/ 30 October 2009

Skwatsha denies ‘treasonous’ leak

African National Congress (ANC) Western Cape legislature member Mcebisi Skwatsha has described claims by Premier Helen Zille that he leaked information to the Democratic Alliance (DA) as tantamount to ”accusing [him] of treason”.

Zille dropped a bombshell in the provincial legislature last week when she said Skwatsha and ANC chief whip Max Ozinsky had provided the DA with information on a social transformation project started by former premier Ebrahim Rasool.

In the legislature, Ozinsky had asked Zille whether the DA’s attacks on the project were just politicking.

”I don’t recall attacking any particular programme,” Zille was quoted as saying. ”What I do recall is Ozinsky and Skwatsha accusing Rasool of using the programme to build a base for the Rasool faction of the ANC using taxpayers’ money.

”You can be sure that the analysis on which [Robin] Carlisle or any member of the DA attacked the programme was based on information given to them by Ozinsky and Skwatsha.”

Skwatsha and Ozinsky were involved in a bitter power struggle with loyalists aligned to Rasool, who was sacked by the ANC last July.

Despite what he sees as the ”ongoing onslaught” against him, Skwatsha said this week he was still on his feet.

”I know I am an innocent man. I have served the ANC honestly, as a disciplined member,” he said. ”I will never be an agent of anybody, more especially the DA. Such an accusation against me is like treason.
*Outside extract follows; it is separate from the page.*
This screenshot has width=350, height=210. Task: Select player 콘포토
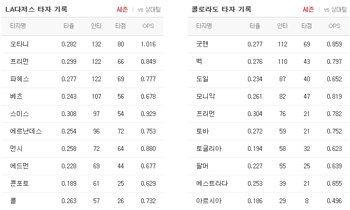[20, 183]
I sleep with a clear conscience.”

Skwatsha said he would welcome an ANC investigation of the accusations and a probe by a special ad hoc committee set up by the legislature to examine them.
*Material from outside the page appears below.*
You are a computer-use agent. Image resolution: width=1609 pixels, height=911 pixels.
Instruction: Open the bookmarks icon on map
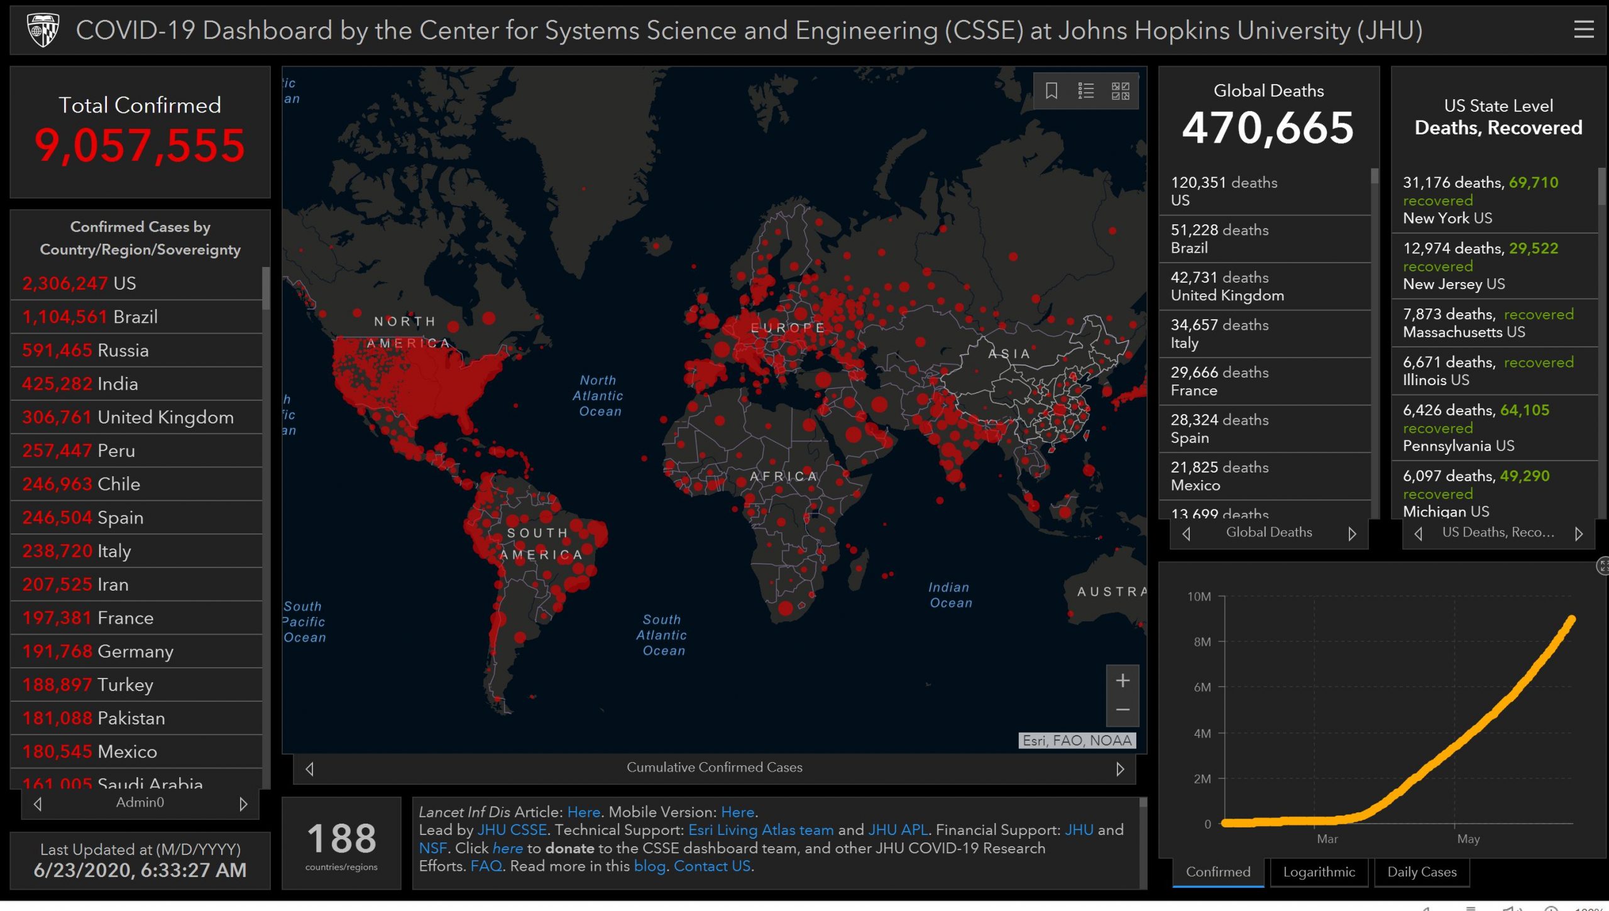coord(1052,91)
”Unfortunately, a number of people in the ANC have got on the bandwagon,” he said. ”I know that a campaign to vilify me in the past is still continuing, and the test of time will prove I am innocent of all these accusations.”

The leader of the opposition in the Western Cape, ANC national executive committee member Lynne Brown, said the party had moved beyond the divisions of the past. Zille, she claimed, wanted to ”rekindle these divisions”.

Zille said she could not answer questions from the Mail & Guardian as she was preparing a substantial document to present to the ad hoc committee when it sits.

Brown told the M&G the factionalism in the ANC in the province was manufactured for political gain and power.

”Factionalism takes place when there is a vacuum of leadership, or when there is a fight for leadership,” said Brown. ”So in the fight for leadership, you will have people caucusing the different people in leadership positions.”

A provisional date for the ANC’s Western Cape’s provincial conference, which will elect leaders, has now been set for April 2 to 4 next year.

Brown said the ANC had lost the trust of the coloured community in the province and was working hard to win voters. ”The results from [the] 1994 elections show that we made inroads into rural coloured areas and African working-class areas. We’ve never really had a constituency of coloured people in our fold,” she said.

”I think it’s more than just the ANC being out of touch with coloured people. I think it is race identity, and broadly we call that the ‘national question’.”

Brown has been accused of being an ”Africanist” because of her loyalty to Skwatsha, whom she said she would ”certainly not be dropping”.

”I don’t know what an Africanist is, but I hope I am not a nationalist of any sort,” said Brown. ”I hope I’m viewed as somebody who is a humanitarian and a humanist, and who believes that the Western Cape belongs to all who live in it.

”I believe the Africanist label is a construct to create a division in the ANC in the Western Cape.”

President Jacob Zuma returns to the province this weekend to celebrate the 35th anniversary of Mitchells Plain, the huge, mainly coloured township on the Cape Flats.

Some party members hope Zuma will not repeat his recent address to the ANC’s provincial general council in Cape Town at which he lambasted party members, saying they were expected to provide solutions to problems. Many were only worried about next year’s provincial conference, he said.

Shaun Byneveld, coordinator of the ANC’s provincial task team, said Zuma had merely been giving a ”frank assessment”.

Ozinsky declined to comment on the leak controversy.